EXERCISE BRIEF => Each line below is to be copied exactly; images do not go into the copy.

SOURCE RECORDS =>

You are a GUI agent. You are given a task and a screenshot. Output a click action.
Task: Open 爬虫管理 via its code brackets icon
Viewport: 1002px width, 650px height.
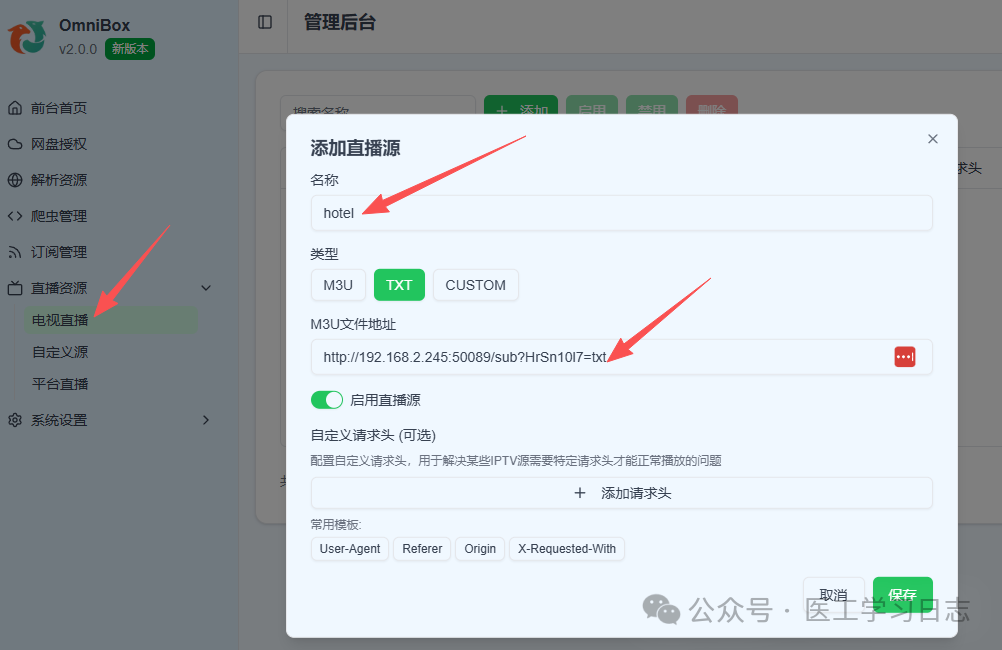point(14,215)
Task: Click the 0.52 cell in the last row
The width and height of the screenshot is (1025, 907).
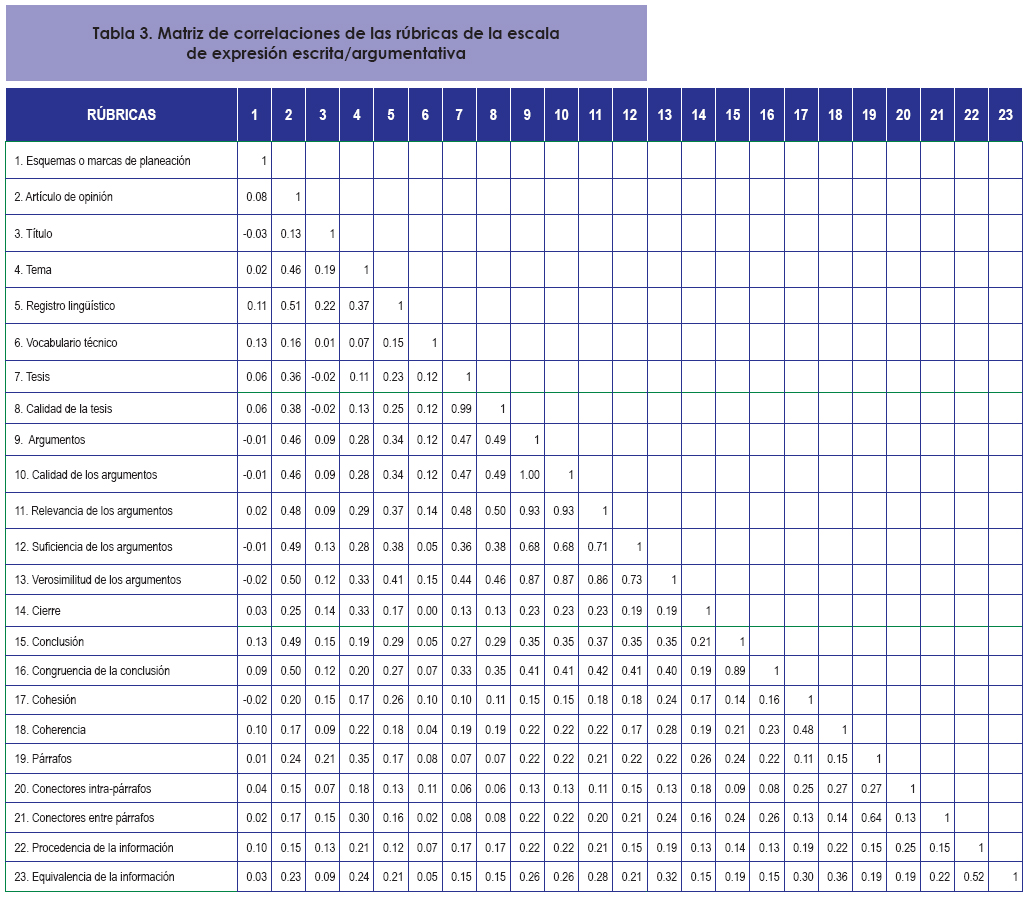Action: [971, 877]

ANSWER TO THE PROBLEM =>
You are a GUI agent. You are given a task and a screenshot. Output a click action.
Task: Open 爬虫管理 via its code brackets icon
Viewport: 1002px width, 650px height.
point(14,215)
Task: Click the 0.52 cell in the last row
The width and height of the screenshot is (1025, 907).
Action: [971, 877]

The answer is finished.